Général Doumbouya, la voix du peuple guinéen se fait de plus en plus entendre. Il ne réclame ni guerre ni désordre, mais le droit de choisir, de façonner son avenir, de parler sans peur, de voter sans compromis. Si vous êtes véritablement venu pour servir, alors il est temps d’écouter — non pas ceux qui vous flattent, mais les citoyens ordinaires dont la patience atteint ses limites.
L’histoire nous enseigne qu’il existe deux types de dirigeants : ceux qui s’accrochent au pouvoir jusqu’à ce qu’il les écrase, et ceux qui s’élèvent au-dessus de l’ego pour offrir à leur nation une destinée plus grande. Vous avez encore la possibilité d’être de ceux-là.

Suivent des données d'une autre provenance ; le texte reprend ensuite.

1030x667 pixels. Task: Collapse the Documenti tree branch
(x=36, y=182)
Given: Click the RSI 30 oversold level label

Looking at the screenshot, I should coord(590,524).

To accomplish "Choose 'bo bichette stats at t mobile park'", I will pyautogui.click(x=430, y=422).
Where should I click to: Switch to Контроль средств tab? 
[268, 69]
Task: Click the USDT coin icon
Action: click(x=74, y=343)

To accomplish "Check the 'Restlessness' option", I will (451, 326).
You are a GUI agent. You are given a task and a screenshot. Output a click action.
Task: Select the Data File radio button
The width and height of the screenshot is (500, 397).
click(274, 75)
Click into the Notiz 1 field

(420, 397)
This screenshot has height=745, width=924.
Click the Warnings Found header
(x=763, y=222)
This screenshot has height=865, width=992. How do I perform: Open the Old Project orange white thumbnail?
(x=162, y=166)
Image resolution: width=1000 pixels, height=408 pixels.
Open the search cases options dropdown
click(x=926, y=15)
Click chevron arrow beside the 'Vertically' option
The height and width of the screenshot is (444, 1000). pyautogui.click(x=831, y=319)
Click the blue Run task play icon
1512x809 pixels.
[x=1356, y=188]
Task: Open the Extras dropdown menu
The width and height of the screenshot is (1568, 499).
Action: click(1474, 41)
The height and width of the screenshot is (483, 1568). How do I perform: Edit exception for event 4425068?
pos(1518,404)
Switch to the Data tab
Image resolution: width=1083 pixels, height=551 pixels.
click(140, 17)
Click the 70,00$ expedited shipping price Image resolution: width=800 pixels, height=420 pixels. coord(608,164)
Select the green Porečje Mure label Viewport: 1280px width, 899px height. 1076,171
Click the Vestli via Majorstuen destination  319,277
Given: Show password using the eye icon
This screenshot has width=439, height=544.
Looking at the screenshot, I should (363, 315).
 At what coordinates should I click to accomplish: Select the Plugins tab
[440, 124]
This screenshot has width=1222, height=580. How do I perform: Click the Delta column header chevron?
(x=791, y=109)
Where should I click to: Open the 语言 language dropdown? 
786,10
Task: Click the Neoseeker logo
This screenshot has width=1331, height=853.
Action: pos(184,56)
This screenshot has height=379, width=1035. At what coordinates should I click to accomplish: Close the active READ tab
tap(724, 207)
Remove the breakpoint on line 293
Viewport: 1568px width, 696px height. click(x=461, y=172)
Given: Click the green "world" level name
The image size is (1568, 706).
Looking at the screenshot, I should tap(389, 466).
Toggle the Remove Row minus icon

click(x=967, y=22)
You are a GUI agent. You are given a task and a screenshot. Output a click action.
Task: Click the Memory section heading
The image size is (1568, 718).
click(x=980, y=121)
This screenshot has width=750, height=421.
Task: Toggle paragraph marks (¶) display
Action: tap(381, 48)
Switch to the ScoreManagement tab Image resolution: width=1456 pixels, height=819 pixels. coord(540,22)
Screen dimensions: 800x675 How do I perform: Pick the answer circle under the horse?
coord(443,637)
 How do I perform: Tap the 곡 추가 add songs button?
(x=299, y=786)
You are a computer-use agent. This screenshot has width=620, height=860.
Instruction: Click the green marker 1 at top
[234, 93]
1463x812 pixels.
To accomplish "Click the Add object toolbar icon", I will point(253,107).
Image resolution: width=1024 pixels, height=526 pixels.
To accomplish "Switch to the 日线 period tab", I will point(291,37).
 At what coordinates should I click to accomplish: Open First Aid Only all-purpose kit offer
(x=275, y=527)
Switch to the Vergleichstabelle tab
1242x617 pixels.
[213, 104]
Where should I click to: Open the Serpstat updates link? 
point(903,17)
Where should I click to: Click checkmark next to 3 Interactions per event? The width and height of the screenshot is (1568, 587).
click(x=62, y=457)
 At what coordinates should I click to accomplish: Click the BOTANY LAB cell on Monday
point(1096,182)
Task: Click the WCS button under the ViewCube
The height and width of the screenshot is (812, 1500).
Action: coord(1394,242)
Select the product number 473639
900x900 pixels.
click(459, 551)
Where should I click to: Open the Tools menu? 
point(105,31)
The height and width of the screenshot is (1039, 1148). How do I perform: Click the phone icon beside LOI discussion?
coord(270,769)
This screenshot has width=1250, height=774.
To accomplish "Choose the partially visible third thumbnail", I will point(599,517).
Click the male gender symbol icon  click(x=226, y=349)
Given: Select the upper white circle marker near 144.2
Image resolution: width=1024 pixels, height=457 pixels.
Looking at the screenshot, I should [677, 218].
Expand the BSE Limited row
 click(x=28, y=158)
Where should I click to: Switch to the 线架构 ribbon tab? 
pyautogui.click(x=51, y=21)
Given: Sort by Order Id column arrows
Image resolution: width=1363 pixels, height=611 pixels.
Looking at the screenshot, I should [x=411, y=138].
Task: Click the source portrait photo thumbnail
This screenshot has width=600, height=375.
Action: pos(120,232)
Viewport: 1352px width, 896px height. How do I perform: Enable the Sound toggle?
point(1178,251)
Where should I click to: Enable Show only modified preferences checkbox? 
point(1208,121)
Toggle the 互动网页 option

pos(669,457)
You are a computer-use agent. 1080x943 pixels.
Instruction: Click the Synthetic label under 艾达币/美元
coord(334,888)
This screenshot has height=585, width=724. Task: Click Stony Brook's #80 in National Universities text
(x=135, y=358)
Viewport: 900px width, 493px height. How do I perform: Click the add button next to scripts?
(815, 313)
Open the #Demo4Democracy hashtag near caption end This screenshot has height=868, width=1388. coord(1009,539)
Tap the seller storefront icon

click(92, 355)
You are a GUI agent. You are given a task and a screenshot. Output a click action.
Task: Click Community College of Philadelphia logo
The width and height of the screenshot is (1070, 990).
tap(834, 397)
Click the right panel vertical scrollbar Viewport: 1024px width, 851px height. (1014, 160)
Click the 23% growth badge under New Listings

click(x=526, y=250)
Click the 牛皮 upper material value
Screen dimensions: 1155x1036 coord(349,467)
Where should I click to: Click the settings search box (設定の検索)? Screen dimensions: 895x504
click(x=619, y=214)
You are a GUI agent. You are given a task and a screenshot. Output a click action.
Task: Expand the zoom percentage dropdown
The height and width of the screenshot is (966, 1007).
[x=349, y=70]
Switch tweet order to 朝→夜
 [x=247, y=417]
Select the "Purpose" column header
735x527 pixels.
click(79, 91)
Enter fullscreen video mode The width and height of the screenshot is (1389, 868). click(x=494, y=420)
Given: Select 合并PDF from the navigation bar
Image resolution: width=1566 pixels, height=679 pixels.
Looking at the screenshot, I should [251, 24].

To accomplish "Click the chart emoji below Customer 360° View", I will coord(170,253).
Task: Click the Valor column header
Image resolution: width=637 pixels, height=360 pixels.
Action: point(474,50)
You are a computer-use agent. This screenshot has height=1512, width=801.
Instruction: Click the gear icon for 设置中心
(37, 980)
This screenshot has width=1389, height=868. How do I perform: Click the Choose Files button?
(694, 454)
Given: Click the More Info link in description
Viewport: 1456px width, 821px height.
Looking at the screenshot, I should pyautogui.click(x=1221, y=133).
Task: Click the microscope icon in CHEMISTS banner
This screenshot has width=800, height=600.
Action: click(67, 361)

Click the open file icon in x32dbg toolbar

Mais comment parler de réconciliation et de justice quand des voix comme celles de Foniké Mengué, Billo Bah, Habib Marouane et tant d’autres sont réduites au silence par la disparition, l’intimidation ou la détention arbitraire ? Ces hommes représentent la conscience citoyenne d’un peuple en quête de liberté. Leur absence n’est pas seulement un drame humain — c’est une tache sur la promesse que vous avez faite à la nation.
Ne laissez pas la Guinée devenir un chapitre de plus dans le long récit des trahisons des transitions africaines. Faites-en un exemple. Que votre nom ne soit pas celui d’un militaire de plus qui a saisi le pouvoir, mais celui d’un patriote qui l’a rendu au peuple.
Le monde vous regarde. Votre peuple attend.
Vox populi, vox Dei.
Avec respect et espoir inébranlable,
Abdoulaye Koleinkeh citoyen concerné.